(Excerpted records begins)

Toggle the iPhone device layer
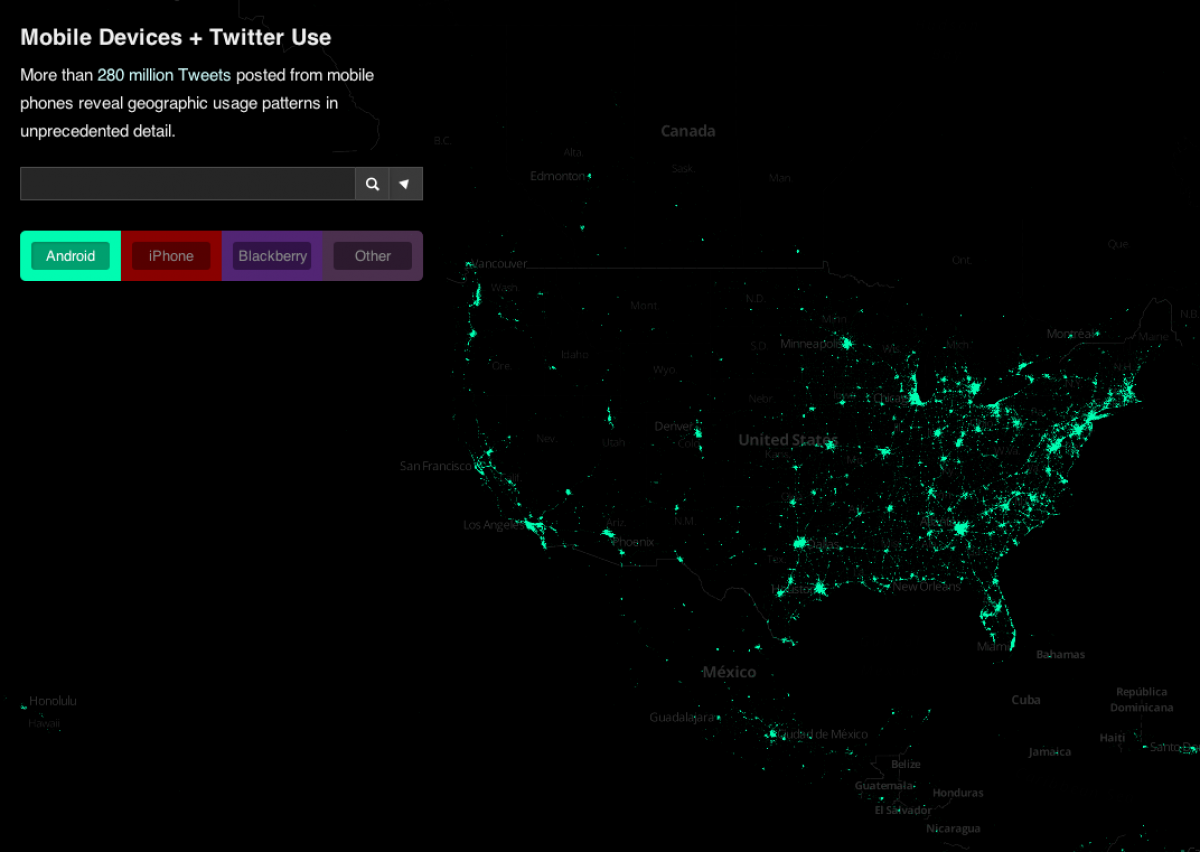 (171, 256)

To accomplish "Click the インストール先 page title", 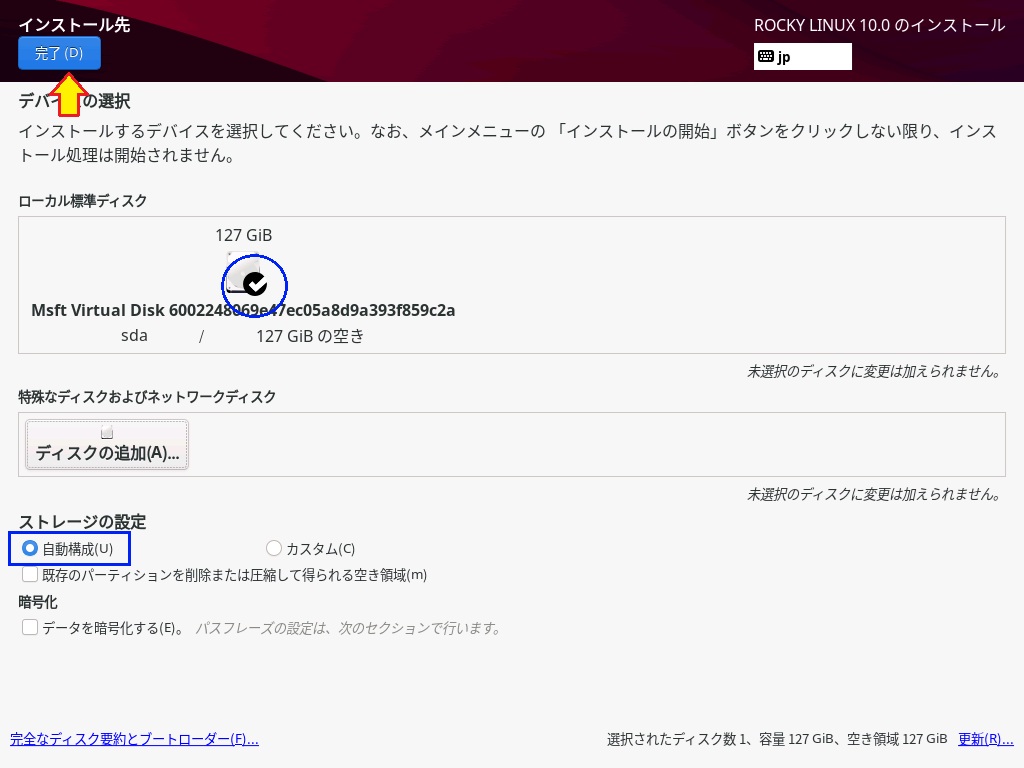I will [x=74, y=25].
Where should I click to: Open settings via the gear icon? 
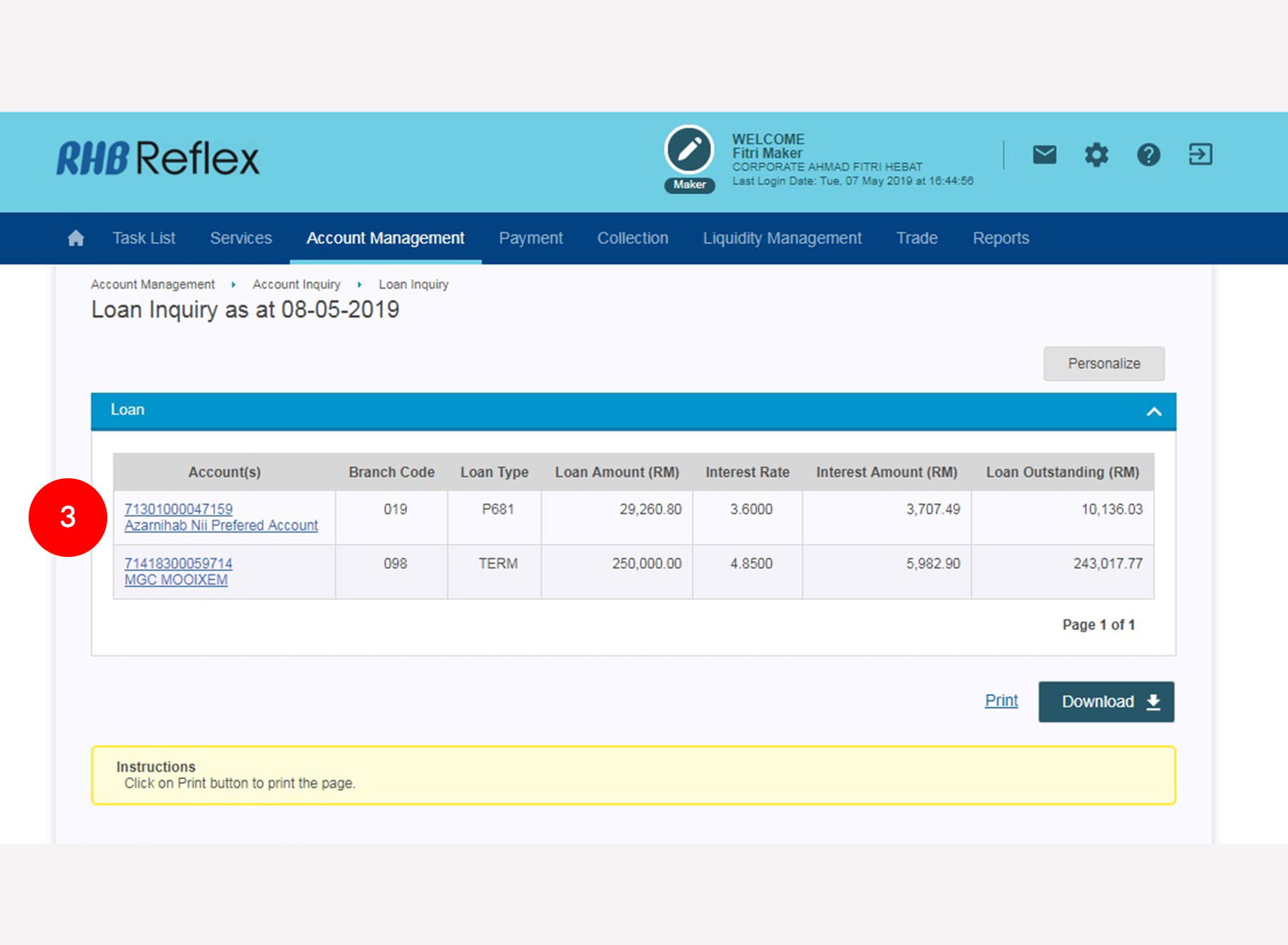pos(1096,155)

(Excerpted records ends)

## [Task prompt]
Word-for-word restatement: every line from the one with "Where should I" through the final line of the data, both ends included, pictures excluded.

## [Task output]
Where should I click to: Open settings via the gear icon? 
pos(1096,155)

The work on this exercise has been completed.